EXERCISE PROMPT :: Retype each record shown below, leaving every character as it is.

(Collected data)
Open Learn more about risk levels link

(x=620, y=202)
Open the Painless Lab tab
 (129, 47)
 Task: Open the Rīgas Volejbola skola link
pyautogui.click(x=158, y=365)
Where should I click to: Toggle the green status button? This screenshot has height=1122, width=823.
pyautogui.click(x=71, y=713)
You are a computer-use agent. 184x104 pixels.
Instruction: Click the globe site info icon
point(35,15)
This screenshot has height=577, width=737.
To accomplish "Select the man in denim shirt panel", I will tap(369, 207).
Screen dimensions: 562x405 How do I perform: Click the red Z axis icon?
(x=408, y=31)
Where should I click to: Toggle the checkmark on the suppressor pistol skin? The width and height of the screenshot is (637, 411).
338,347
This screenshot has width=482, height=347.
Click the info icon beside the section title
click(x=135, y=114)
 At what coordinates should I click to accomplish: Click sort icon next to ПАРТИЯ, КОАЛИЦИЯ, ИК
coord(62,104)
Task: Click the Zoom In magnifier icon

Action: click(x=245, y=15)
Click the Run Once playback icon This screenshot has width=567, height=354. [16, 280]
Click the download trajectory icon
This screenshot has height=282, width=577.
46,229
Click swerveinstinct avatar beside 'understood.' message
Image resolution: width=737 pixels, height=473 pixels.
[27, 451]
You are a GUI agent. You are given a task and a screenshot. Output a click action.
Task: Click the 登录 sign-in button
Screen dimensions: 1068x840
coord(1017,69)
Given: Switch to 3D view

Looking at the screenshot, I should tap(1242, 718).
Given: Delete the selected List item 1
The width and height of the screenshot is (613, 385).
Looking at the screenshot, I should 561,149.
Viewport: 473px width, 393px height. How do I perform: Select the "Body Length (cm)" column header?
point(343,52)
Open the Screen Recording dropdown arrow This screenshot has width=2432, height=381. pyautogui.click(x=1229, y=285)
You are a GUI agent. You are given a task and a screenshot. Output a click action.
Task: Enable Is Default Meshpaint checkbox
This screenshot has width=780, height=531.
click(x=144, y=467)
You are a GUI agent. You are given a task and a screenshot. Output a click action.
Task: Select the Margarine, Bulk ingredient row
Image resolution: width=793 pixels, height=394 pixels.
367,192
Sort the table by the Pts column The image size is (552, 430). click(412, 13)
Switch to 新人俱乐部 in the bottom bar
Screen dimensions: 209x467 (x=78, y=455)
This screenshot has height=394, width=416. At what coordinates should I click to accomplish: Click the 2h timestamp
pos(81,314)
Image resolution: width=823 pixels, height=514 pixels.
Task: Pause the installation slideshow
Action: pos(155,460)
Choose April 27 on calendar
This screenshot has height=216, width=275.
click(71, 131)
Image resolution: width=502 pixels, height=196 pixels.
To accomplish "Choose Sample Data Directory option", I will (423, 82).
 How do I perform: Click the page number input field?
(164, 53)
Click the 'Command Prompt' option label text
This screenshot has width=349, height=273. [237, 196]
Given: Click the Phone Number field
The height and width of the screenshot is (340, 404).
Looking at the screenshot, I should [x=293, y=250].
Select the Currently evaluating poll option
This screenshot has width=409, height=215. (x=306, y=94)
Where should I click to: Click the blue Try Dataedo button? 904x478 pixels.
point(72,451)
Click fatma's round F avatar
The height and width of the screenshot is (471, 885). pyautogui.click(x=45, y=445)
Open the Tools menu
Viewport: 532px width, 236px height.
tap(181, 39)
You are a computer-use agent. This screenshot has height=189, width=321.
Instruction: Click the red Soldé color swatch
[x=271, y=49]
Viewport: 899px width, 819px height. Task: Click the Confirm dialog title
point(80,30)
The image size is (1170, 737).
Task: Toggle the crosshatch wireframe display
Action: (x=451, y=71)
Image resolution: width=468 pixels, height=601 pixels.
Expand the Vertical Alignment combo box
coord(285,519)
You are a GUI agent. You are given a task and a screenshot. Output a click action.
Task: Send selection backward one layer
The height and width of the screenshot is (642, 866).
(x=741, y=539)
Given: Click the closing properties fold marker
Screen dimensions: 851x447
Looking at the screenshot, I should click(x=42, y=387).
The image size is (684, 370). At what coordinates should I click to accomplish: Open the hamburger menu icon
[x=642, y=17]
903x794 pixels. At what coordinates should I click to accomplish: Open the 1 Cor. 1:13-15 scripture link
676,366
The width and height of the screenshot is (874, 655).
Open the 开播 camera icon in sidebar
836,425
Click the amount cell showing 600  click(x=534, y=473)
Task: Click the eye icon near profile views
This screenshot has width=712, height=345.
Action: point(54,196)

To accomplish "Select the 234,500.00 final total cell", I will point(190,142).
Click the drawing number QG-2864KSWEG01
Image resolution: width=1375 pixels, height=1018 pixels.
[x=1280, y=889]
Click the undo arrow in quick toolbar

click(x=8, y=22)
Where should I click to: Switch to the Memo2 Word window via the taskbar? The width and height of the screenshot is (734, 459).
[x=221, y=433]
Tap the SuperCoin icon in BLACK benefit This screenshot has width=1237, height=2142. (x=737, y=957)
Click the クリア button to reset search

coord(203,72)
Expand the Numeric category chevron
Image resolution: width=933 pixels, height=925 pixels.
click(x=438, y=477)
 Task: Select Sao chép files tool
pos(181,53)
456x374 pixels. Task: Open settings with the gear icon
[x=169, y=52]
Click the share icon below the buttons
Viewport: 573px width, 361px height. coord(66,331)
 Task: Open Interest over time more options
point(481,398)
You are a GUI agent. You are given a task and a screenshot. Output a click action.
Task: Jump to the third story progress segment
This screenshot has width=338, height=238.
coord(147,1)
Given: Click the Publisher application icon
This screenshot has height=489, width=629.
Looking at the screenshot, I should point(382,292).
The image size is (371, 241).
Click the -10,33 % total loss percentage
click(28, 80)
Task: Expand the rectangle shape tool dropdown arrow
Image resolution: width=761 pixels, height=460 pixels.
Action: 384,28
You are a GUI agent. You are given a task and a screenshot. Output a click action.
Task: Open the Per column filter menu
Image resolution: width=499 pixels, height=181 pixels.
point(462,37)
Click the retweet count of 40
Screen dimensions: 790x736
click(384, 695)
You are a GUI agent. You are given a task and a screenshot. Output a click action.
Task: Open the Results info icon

EXERCISE OUTPUT ::
Open Learn more about risk levels link

(x=620, y=202)
Open the Painless Lab tab
 (129, 47)
 Task: Open the Rīgas Volejbola skola link
pyautogui.click(x=158, y=365)
Where should I click to: Toggle the green status button? This screenshot has height=1122, width=823.
pyautogui.click(x=71, y=713)
You are a computer-use agent. 184x104 pixels.
Instruction: Click the globe site info icon
point(35,15)
This screenshot has height=577, width=737.
To accomplish "Select the man in denim shirt panel", I will tap(369, 207).
Screen dimensions: 562x405 How do I perform: Click the red Z axis icon?
(x=408, y=31)
Where should I click to: Toggle the checkmark on the suppressor pistol skin? The width and height of the screenshot is (637, 411).
338,347
This screenshot has width=482, height=347.
Click the info icon beside the section title
click(x=135, y=114)
 At what coordinates should I click to accomplish: Click sort icon next to ПАРТИЯ, КОАЛИЦИЯ, ИК
coord(62,104)
Task: Click the Zoom In magnifier icon

Action: click(x=245, y=15)
Click the Run Once playback icon This screenshot has width=567, height=354. [16, 280]
Click the download trajectory icon
This screenshot has height=282, width=577.
46,229
Click swerveinstinct avatar beside 'understood.' message
Image resolution: width=737 pixels, height=473 pixels.
[27, 451]
You are a GUI agent. You are given a task and a screenshot. Output a click action.
Task: Click the 登录 sign-in button
Screen dimensions: 1068x840
coord(1017,69)
Given: Switch to 3D view

Looking at the screenshot, I should tap(1242, 718).
Given: Delete the selected List item 1
The width and height of the screenshot is (613, 385).
Looking at the screenshot, I should 561,149.
Viewport: 473px width, 393px height. How do I perform: Select the "Body Length (cm)" column header?
point(343,52)
Open the Screen Recording dropdown arrow This screenshot has width=2432, height=381. pyautogui.click(x=1229, y=285)
You are a GUI agent. You are given a task and a screenshot. Output a click action.
Task: Enable Is Default Meshpaint checkbox
This screenshot has width=780, height=531.
click(x=144, y=467)
You are a GUI agent. You are given a task and a screenshot. Output a click action.
Task: Select the Margarine, Bulk ingredient row
Image resolution: width=793 pixels, height=394 pixels.
367,192
Sort the table by the Pts column The image size is (552, 430). click(412, 13)
Switch to 新人俱乐部 in the bottom bar
Screen dimensions: 209x467 (x=78, y=455)
This screenshot has height=394, width=416. At what coordinates should I click to accomplish: Click the 2h timestamp
pos(81,314)
Image resolution: width=823 pixels, height=514 pixels.
Task: Pause the installation slideshow
Action: pos(155,460)
Choose April 27 on calendar
This screenshot has height=216, width=275.
click(71, 131)
Image resolution: width=502 pixels, height=196 pixels.
To accomplish "Choose Sample Data Directory option", I will (423, 82).
 How do I perform: Click the page number input field?
(164, 53)
Click the 'Command Prompt' option label text
This screenshot has width=349, height=273. [237, 196]
Given: Click the Phone Number field
The height and width of the screenshot is (340, 404).
Looking at the screenshot, I should [x=293, y=250].
Select the Currently evaluating poll option
This screenshot has width=409, height=215. (x=306, y=94)
Where should I click to: Click the blue Try Dataedo button? 904x478 pixels.
point(72,451)
Click fatma's round F avatar
The height and width of the screenshot is (471, 885). pyautogui.click(x=45, y=445)
Open the Tools menu
Viewport: 532px width, 236px height.
tap(181, 39)
You are a computer-use agent. This screenshot has height=189, width=321.
Instruction: Click the red Soldé color swatch
[x=271, y=49]
Viewport: 899px width, 819px height. Task: Click the Confirm dialog title
point(80,30)
The image size is (1170, 737).
Task: Toggle the crosshatch wireframe display
Action: (x=451, y=71)
Image resolution: width=468 pixels, height=601 pixels.
Expand the Vertical Alignment combo box
coord(285,519)
You are a GUI agent. You are given a task and a screenshot. Output a click action.
Task: Send selection backward one layer
The height and width of the screenshot is (642, 866).
(x=741, y=539)
Given: Click the closing properties fold marker
Screen dimensions: 851x447
Looking at the screenshot, I should click(x=42, y=387).
The image size is (684, 370). At what coordinates should I click to accomplish: Open the hamburger menu icon
[x=642, y=17]
903x794 pixels. At what coordinates should I click to accomplish: Open the 1 Cor. 1:13-15 scripture link
676,366
The width and height of the screenshot is (874, 655).
Open the 开播 camera icon in sidebar
836,425
Click the amount cell showing 600  click(x=534, y=473)
Task: Click the eye icon near profile views
This screenshot has width=712, height=345.
Action: point(54,196)

To accomplish "Select the 234,500.00 final total cell", I will point(190,142).
Click the drawing number QG-2864KSWEG01
Image resolution: width=1375 pixels, height=1018 pixels.
[x=1280, y=889]
Click the undo arrow in quick toolbar

click(x=8, y=22)
Where should I click to: Switch to the Memo2 Word window via the taskbar? The width and height of the screenshot is (734, 459).
[x=221, y=433]
Tap the SuperCoin icon in BLACK benefit This screenshot has width=1237, height=2142. (x=737, y=957)
Click the クリア button to reset search

coord(203,72)
Expand the Numeric category chevron
Image resolution: width=933 pixels, height=925 pixels.
click(x=438, y=477)
 Task: Select Sao chép files tool
pos(181,53)
456x374 pixels. Task: Open settings with the gear icon
[x=169, y=52]
Click the share icon below the buttons
Viewport: 573px width, 361px height. coord(66,331)
 Task: Open Interest over time more options
point(481,398)
You are a GUI agent. You are given a task and a screenshot. Output a click action.
Task: Jump to the third story progress segment
This screenshot has width=338, height=238.
coord(147,1)
Given: Click the Publisher application icon
This screenshot has height=489, width=629.
Looking at the screenshot, I should point(382,292).
The image size is (371, 241).
Click the -10,33 % total loss percentage
click(28, 80)
Task: Expand the rectangle shape tool dropdown arrow
Image resolution: width=761 pixels, height=460 pixels.
Action: 384,28
You are a GUI agent. You are given a task and a screenshot. Output a click action.
Task: Open the Per column filter menu
Image resolution: width=499 pixels, height=181 pixels.
point(462,37)
Click the retweet count of 40
Screen dimensions: 790x736
click(384, 695)
You are a GUI agent. You are given a task and a screenshot. Output a click action.
Task: Open the Results info icon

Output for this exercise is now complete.